* **Stated exercise**
Pull out every line in the listing below that contains the string "This". Case matters.

* **Dataset records**
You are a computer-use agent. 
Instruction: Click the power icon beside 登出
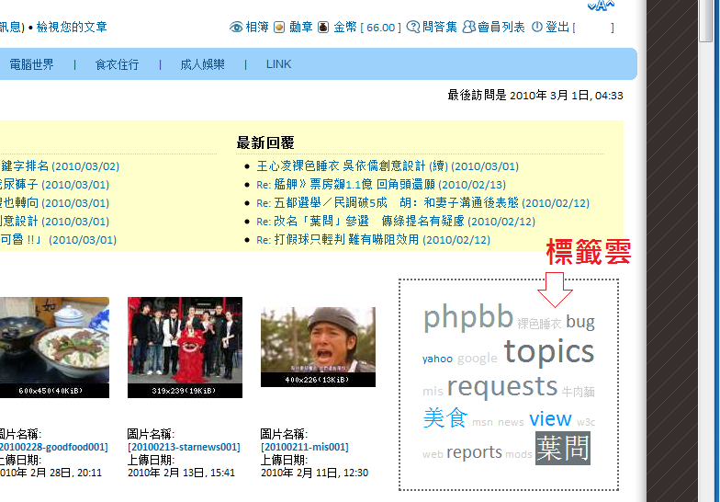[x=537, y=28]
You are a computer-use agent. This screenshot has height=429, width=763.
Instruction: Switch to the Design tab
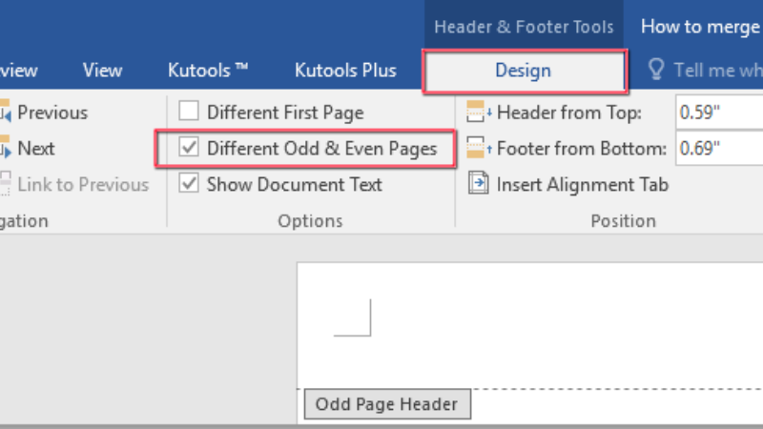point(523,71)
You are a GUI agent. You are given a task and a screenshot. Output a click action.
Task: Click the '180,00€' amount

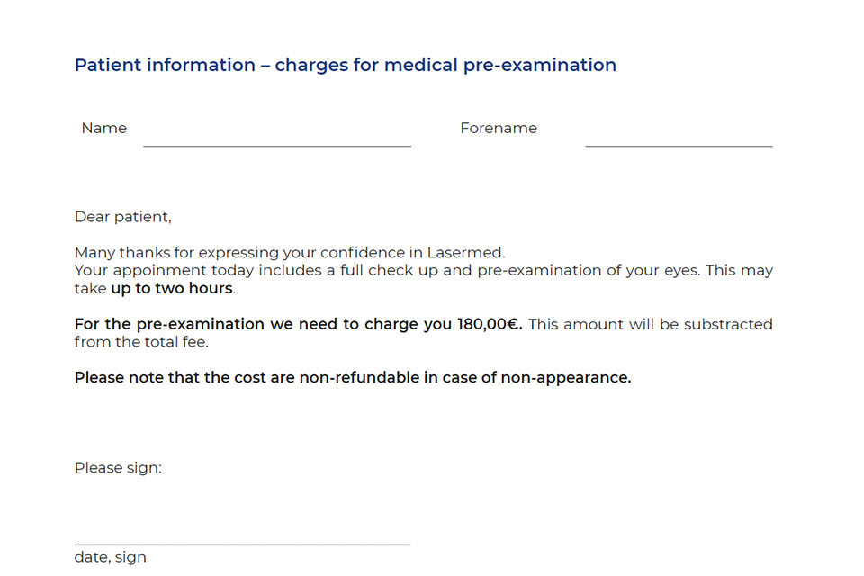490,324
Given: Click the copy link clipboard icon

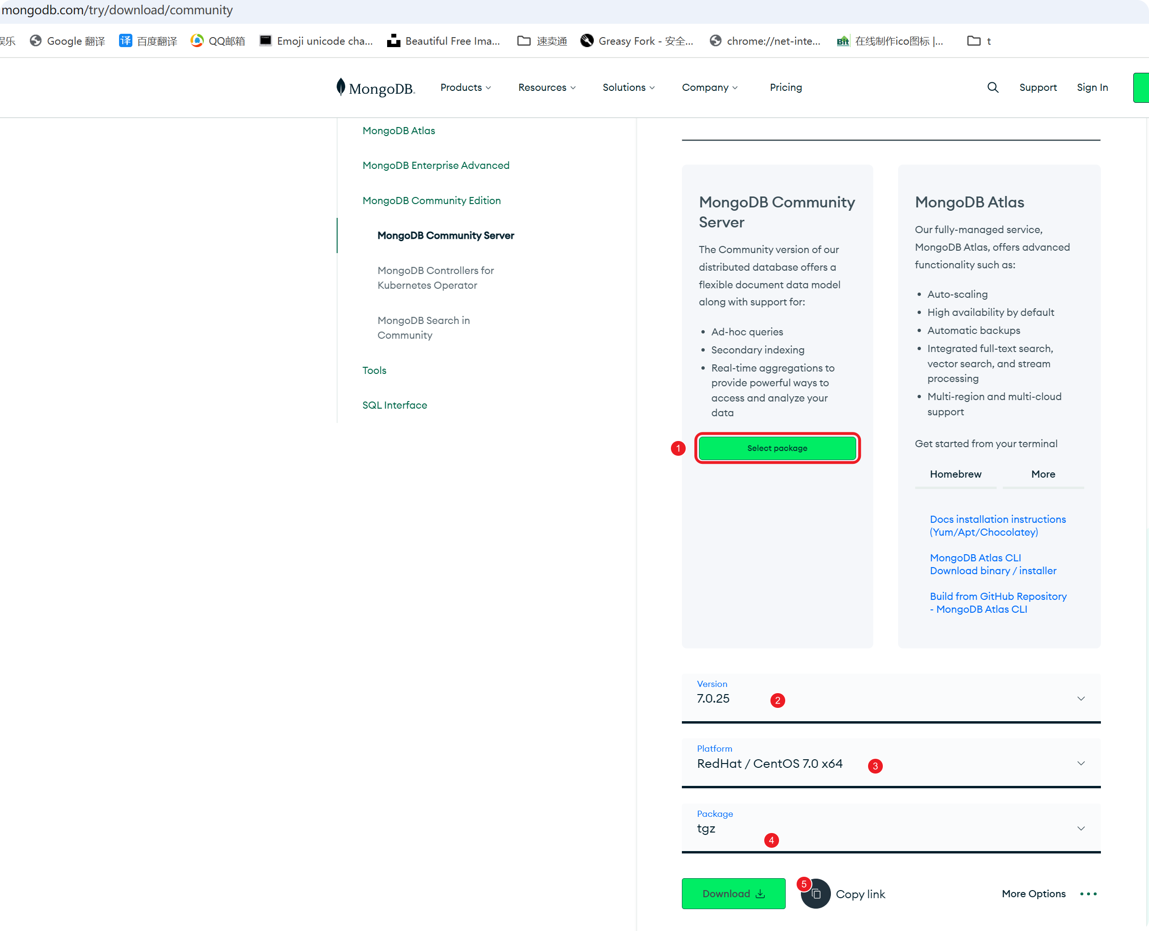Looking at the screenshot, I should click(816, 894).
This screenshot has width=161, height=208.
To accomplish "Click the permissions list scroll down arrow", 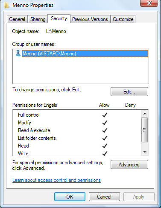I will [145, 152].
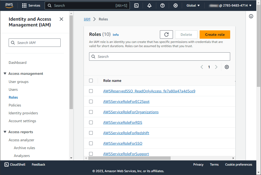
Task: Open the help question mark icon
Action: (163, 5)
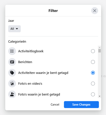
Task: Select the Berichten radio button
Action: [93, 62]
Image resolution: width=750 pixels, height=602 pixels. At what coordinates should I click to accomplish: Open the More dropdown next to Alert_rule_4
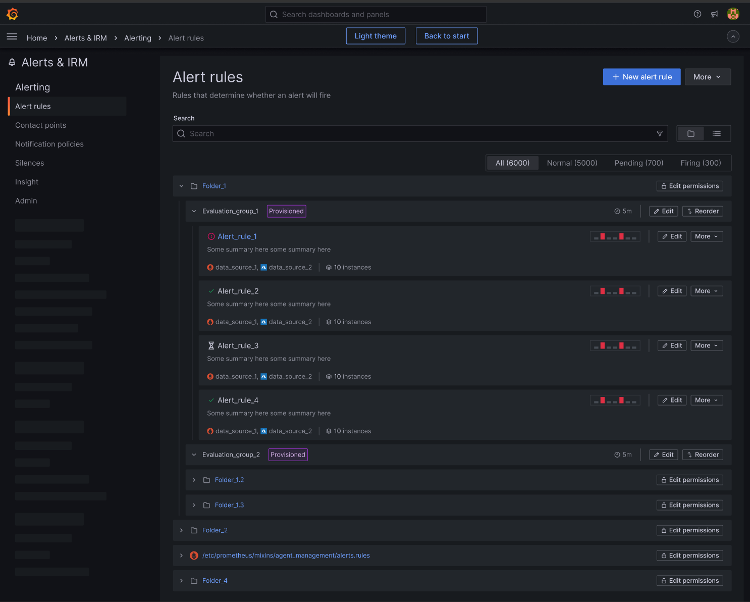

* **Written solution**
You are a computer-use agent. This screenshot has height=429, width=763.
This screenshot has width=161, height=208.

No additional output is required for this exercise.